Dealing with ‘grievances’ about dismissals

Since the introduction of the statutory dispute resolution procedures in 2004, employers have grappled with the question of when an employee complaint must be treated as a grievance, to comply with step 1 of the statutory grievance procedures.

June 19, 2008

This is an important issue for employers, given the potentially serious legal consequences of complying, or failing to comply, with the statutory grievance procedures. For example, if an employer fails to respond to a validly lodged grievance, and the employee subsequently brings successful employment tribunal proceedings in relation to the matters that were the subject of that grievance, any compensation awarded against the employer will be increased by up to 50 per cent. Similarly, if an employee fails to participate in an employer’s grievance procedure having raised a statutory grievance, any compensation awarded to him will be reduced. In addition, an employee who wishes to pursue a claim to which the statutory grievance procedures apply can do so only if he has first raised a grievance with his employer. The process of submitting the grievance may also have the effect of extending the time within which an employee may submit a tribunal claim, in certain circumstances.

A line of authorities have demonstrated that tribunals adopt a broad interpretation of what amounts to a step 1 grievance letter. It may include, for example, a solicitor’s letter before action, a resignation letter or a request for flexible working. Provided that the employee has set out the grievance in writing and sent the statement or a copy of it to the employer then it is likely that the step 1 requirement will have been met.

There is, however, an important exemption under the statutory grievance procedures which is often overlooked by both employers and employees. Regulation 6(5) of the Employment Act 2002 (Dispute Resolution) Regulations 2004 provides that the statutory grievance procedures are not applicable where the “grievance is that the employer has dismissed or is contemplating dismissing the employee”. This means that employers are not obliged to treat as grievances complaints raised by employees where those complaints relate to the fact of a dismissal (or contemplated dismissal). Instead, these are matters that should be considered as grounds of appeal against the dismissal.

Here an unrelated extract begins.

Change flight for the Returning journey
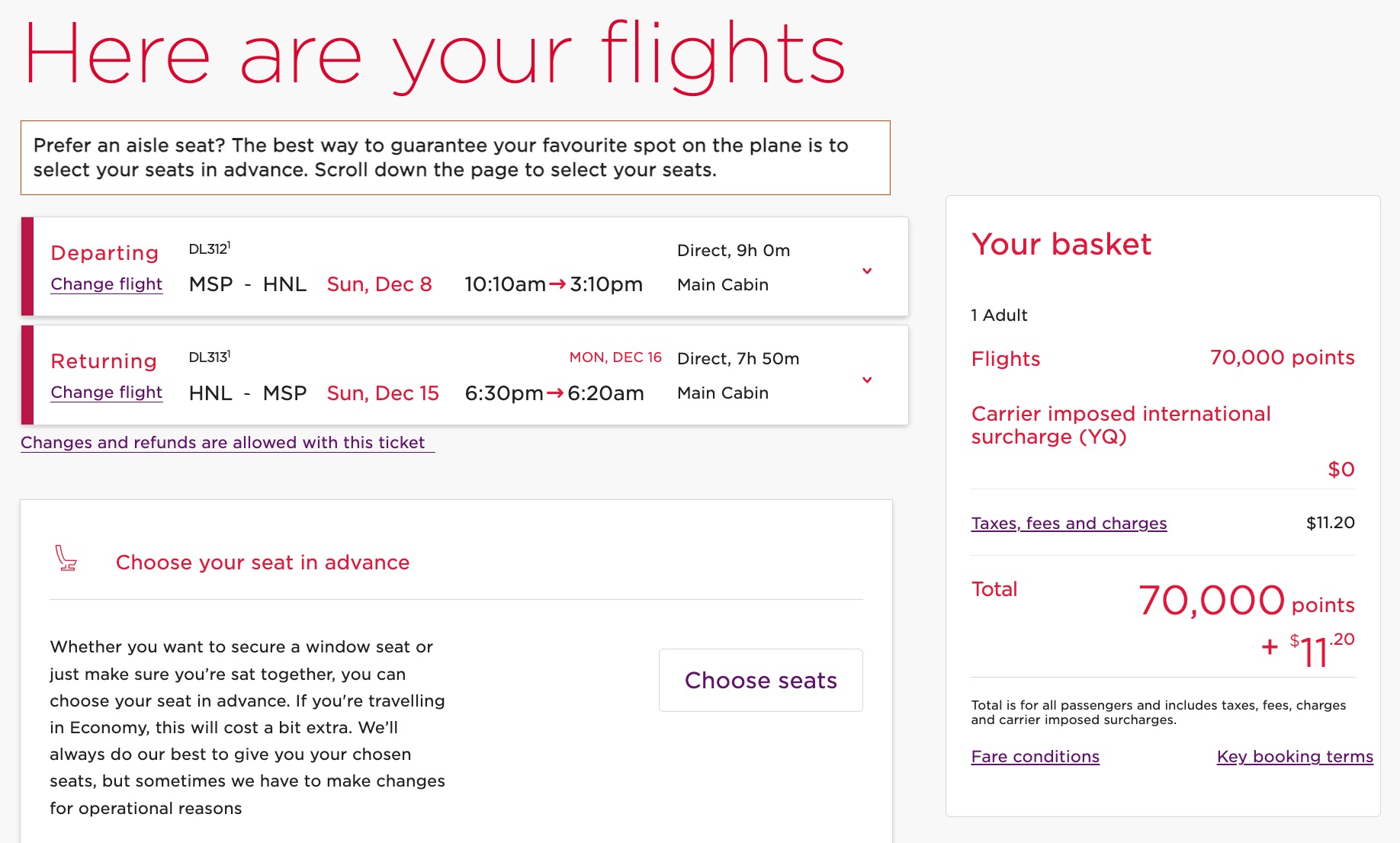Screen dimensions: 1400x843 pyautogui.click(x=106, y=392)
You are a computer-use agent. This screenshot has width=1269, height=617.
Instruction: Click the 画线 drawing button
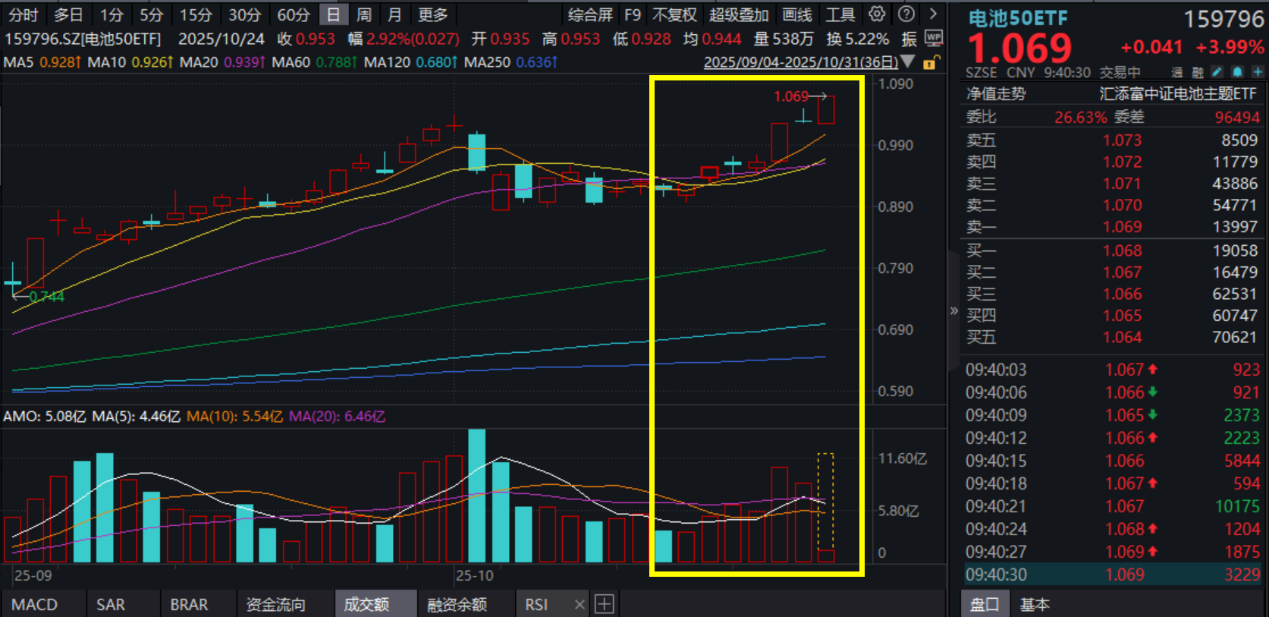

Understanding and recognising when this exemption applies is important for employers for two reasons. Firstly, it will allow them to avoid the unnecessary commitment of time and resources in conducting an internal grievance procedure to consider issues that have already been or should be considered under an appeal procedure. Secondly, and perhaps more importantly, it will allow employers to assess more clearly the potential legal risks that may arise from the employee complaints that have been raised. For example, employers will be able to identify whether, by not responding to the grievance, they will run the risk of an increase in any tribunal compensation awarded against them. They will also be able to assess whether the employee’s time for submitting a tribunal claim is likely to be extended (by virtue of having raised a grievance under the statutory procedures). This will allow employers to make a more informed assessment of the risks of not progressing a complaint as a formal grievance, particularly where tribunal proceedings have also been submitted or intimated.

The Government has now indicated that the statutory dispute resolution procedures are to be repealed (this will probably happen next year). Until then, however, employers will continue to face complaints from employees and it is important that they are able to recognise when such complaints should be progressed as grievances.